Each year, Lost & Found: The CUNY Poetics Document Initiative offers Archival Research Fellowships and Grants to CUNY Graduate Center doctoral students conducting archival research on poets, writers, artists, and musicians whose contributions to New American Poetry remain understudied, including their political, pedagogical, and activist commitments, deepening and complicating common understandings of past historical and cultural moments. This year, thanks to generous support from the Early Research Initiative at the CUNY Graduate Center, 19 students have received financial and logistical support as they traveled to archives here and abroad, both personal and institutional, developing their innovative research. This archival research is how Lost & Found seeds new publications and programming, so look forward to the flowers of these projects which may take any number of final forms—dissertations, conferences, digital publications, Lost & Found chapbooks, or full-length books published in collaboration with a larger press as part of our Lost & Found Elsewhere series. Read about the 2024 L&F Fellows and their archival research projects:
Lou Sullivan’s Queer Transmasculine Advocacy
Louis G. Sullivan, a gay trans man, author, activist, and ardent diarist, died of AIDS- related complications in 1991 at the age of 39, writing upon receiving his diagnosis, “They told me at the gender clinic that I could not live as a gay man, but it looks like I will die as one.” His edited diaries, which allowed a generation of younger queer transmasculine people to reach across the archive and connect with an ancestor, provide almost three decades of his internal monologue, but leave his letters and other papers unexamined. This project highlights tensions and connections in trans communities through exploring Sullivan’s frequent correspondence with other trans
people from the ‘70s to the ‘90s, his interpersonal and organizational work throughout the ‘80s and ‘90s to build a vibrant transmasculine community in and beyond California’s Bay Area, his complex relationship to trans women and his own shifting identification with disability.

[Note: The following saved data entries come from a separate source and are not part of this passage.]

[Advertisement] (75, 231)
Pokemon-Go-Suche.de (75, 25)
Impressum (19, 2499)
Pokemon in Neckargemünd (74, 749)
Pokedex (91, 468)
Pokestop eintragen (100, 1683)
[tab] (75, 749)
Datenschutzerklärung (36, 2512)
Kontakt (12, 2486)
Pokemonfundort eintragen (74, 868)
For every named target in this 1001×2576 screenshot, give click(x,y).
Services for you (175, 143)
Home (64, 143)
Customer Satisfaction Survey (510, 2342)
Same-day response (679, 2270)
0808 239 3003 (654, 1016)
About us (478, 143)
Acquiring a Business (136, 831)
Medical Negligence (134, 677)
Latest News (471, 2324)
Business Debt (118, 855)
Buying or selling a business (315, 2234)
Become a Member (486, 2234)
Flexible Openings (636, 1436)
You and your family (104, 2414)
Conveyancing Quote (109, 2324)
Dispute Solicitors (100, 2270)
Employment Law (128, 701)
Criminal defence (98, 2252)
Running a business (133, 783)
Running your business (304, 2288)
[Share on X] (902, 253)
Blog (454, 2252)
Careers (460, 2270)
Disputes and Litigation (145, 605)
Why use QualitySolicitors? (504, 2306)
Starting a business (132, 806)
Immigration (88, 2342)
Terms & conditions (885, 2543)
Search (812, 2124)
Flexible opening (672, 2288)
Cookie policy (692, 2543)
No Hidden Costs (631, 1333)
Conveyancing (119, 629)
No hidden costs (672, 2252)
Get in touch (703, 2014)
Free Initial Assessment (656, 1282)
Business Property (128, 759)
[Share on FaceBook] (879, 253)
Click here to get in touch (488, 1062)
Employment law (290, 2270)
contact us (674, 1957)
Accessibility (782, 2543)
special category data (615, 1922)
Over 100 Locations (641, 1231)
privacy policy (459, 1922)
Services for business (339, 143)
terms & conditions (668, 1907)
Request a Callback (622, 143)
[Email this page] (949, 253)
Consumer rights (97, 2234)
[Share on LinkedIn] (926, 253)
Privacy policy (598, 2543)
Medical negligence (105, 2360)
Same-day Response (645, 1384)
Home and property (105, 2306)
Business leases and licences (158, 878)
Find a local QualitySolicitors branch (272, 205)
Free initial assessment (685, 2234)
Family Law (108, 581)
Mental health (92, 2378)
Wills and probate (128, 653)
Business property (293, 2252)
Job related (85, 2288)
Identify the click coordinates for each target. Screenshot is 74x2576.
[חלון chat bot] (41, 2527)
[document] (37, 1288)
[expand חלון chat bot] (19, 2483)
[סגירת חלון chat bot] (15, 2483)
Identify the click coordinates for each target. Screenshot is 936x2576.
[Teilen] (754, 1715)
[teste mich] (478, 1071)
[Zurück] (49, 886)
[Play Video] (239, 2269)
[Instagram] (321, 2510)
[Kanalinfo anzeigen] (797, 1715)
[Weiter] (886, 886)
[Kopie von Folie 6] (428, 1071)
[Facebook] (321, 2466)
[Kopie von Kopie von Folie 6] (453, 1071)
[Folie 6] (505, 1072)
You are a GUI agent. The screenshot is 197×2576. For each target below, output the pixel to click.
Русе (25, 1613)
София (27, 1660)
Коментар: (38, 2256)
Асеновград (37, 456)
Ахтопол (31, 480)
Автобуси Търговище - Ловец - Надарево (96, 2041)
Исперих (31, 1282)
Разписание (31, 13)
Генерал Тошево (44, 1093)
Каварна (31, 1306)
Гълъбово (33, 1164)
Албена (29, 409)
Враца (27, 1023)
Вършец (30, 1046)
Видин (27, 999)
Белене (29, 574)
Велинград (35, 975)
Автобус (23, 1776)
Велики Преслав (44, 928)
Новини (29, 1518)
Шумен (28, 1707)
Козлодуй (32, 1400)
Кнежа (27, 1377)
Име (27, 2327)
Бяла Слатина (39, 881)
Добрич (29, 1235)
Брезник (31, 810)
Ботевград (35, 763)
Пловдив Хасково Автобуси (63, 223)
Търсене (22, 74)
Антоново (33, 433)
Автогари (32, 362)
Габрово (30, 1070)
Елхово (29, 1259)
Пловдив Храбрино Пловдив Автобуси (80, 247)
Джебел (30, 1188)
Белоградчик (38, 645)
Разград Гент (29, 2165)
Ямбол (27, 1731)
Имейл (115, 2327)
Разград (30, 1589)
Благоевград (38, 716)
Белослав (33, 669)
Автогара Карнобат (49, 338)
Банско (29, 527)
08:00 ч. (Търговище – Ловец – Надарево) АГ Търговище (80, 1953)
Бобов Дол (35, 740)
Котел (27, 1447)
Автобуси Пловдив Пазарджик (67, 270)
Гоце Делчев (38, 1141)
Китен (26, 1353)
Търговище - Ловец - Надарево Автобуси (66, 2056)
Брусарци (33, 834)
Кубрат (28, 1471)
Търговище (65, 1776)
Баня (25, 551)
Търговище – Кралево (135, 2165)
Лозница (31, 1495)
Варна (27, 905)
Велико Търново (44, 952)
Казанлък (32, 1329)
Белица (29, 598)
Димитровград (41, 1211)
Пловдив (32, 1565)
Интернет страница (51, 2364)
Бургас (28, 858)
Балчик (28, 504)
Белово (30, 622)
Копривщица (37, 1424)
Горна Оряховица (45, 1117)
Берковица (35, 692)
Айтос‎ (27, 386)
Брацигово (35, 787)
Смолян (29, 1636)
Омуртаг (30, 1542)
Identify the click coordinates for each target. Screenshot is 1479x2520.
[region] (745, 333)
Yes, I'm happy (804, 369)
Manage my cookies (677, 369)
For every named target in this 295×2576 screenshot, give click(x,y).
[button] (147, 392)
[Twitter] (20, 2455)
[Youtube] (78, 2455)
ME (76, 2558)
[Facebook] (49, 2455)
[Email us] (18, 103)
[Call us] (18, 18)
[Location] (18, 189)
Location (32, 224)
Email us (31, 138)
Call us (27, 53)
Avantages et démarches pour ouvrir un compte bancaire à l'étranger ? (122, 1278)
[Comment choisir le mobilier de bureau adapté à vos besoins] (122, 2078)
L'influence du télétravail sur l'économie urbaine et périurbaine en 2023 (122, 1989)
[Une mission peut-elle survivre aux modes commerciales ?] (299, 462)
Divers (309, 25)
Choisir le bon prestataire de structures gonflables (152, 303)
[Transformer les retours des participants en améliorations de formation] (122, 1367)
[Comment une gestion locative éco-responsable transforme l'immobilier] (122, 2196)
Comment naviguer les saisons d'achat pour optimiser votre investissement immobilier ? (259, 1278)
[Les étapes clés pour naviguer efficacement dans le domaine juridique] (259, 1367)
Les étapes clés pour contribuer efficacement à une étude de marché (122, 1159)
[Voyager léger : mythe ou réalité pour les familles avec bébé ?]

The Making of MAX: Selected Correspondence
of Jonathan Williams and Charles Olson, 1951-1957
In 1951 poet and publisher Jonathan Williams started the Jargon Society, the same year he became a student at Black Mountain College. In 1953 and 1956 Williams published the first volumes of The Maximus Poems by the New American poet Charles Olson. The critical edition of the complete Maximus Poems, which Olson composed over the course of his life, is still in print and accessible, but the connections between Williams and Olson are not. There is a gap in scholarship that fully explores and illuminates the friendship, collaboration, and dialogue between the two writers. In light of this gap, Ayaz proposes a chapbook, tentatively titled “The Making of MAX: Selected Correspondence of Jonathan Williams and Charles Olson, 1951-1957,” that aims to illustrate the friendship and camaraderie between the two.
Missing Watch and Broken Pen, Dictee in Transit
“My watch is gone and my pen broke. I guess it’s enough that it finished writing Dictée…”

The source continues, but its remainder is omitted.